There's no maintainer vetting process in nixpkgs as far as I know, anyone can own a bunch of packages. There are quality standards and it's not "here's a bunch of nix code for folks" but it's the next possible thing in the line after that.
It seems like you may have mistakenly inferred that I have issues with the AUR?
I don't; I use Arch on 100% of my personal servers, have done so for something approaching 20 years, and don't see myself changing.
But I treat the AUR for what it is: a place where anybody can say "here's a PKGBUILD for folks" and it's on me to evaluate it on its merits.
I was legitimately asking the person upthread what other distro they felt had a better model for this kind of sharing, because they seemed to think this was a reason for Arch users to jump ship and I was curious what they thought would be the elements of a better system.
The NUR was sort of convenient before flakes were a thing, but now that there's a really common convention for sharing Nix code few use it. I bet most people who came across Nix in the last 4 years have never even heard of it.
Opensuse OBS. Tiny bit better because the build environment doesn't allow a network and binaries are not allowed as far as I know. Fedora has a similar thing COPR. Both of these support building packages for other distros as well as appimage, flatpak etc.

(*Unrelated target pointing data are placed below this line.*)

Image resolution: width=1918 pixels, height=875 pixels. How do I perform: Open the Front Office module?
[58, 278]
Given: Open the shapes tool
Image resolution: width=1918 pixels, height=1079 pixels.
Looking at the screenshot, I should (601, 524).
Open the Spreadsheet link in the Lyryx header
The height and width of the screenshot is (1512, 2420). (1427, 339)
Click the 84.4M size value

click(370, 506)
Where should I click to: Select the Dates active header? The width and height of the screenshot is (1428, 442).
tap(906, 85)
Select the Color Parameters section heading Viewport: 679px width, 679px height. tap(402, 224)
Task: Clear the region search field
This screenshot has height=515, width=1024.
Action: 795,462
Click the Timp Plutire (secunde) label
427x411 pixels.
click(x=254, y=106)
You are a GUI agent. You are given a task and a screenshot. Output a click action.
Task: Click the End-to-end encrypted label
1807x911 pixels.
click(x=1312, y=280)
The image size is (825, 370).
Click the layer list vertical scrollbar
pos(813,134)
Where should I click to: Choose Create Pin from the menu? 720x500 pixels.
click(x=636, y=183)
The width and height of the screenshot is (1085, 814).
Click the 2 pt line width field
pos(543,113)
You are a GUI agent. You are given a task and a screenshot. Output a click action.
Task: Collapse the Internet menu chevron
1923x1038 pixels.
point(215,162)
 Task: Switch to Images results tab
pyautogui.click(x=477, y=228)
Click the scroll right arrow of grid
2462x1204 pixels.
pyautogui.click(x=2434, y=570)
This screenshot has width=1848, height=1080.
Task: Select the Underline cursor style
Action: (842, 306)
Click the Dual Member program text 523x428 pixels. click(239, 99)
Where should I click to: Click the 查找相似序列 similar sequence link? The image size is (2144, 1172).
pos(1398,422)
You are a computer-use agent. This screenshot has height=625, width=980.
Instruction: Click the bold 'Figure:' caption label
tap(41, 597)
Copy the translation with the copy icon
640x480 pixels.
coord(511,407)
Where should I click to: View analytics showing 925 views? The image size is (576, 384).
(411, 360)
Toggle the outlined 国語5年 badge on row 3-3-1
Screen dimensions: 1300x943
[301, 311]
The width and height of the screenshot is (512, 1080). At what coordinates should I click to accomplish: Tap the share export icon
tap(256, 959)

With opensuse official packages also use the same infrastructure. It is actually quite fascinating and powerful. (I know a lot less about COPR but I would imagine it would be equally as good. Wezterm switched to that for its packages)
Gentoo
But let's hope we get this solved, like peer review model, vouch, or something
It is very good to be able to find build/install files for everything
Gentoo's model appears to be basically the same? Like the AUR, anybody can submit basically anything they want. The requirements amount to containing valid packages, having a bugzilla account, and putting your package definitions in VCS somewhere.
In overlays that need to be explicitly enabled. Not as convenient as yay yolo.
We can also add npm to package.mask.
Yay isn’t in the official arch repos? The only way you get stuff from the AUR is by explicitly pulling down to repo and building with makepkg or explicitly finding and installing an AUR “helper”.
https://wiki.gentoo.org/wiki/Project:GURU
SlackBuilds.org is pretty sensible.
I do. I just keep reading the diffs on the PLGBUILDs.
I do, I'm just choosy about aur packages I use
I still do, I just don't touch AURs anymore.
> New user registration was stopped on June 11 and then re-enabled after the project added Anubis to try to foil the attacker's mass account registrations. That did not work
This confuses me - why would a proof-of-work anti-scraping system like Anubis prevent registrations?
Implementing a bot to do registration is not a "copy as curl " click away anymore, and creating millions of accounts maybe become computationally expensive.
This is not much, but it could deter some low effort adversaries.
I see that, but the adversary wasn’t a low effort one, and didn’t need millions of accounts.
A side note, isn't package maintenance something that can actually be solved to some extent by LLMs? The prompt would be something like "Clone this repo and build this package while building/bundling as few other packages as possible with minimal code changes."
Then set it in a loop on all the packages for a particular system, I don't have experience in package maintenance and would be curious what kind of issues would come up.
Packaging for Linux distros is about review, following standards and conventions, authority, and responsibility. (And maybe also sometimes patching for compatibility.) LLMs can sometimes help with some of the mechanical parts, but the curation and trust stuff not so much.
And everyone does this individually you mean, rather than sharing the result as 'a package'?
It's an interesting idea, not sure I'd recommend it broadly, but if someone told me they prefer to trust an LLM than third-parties I'd get it at least.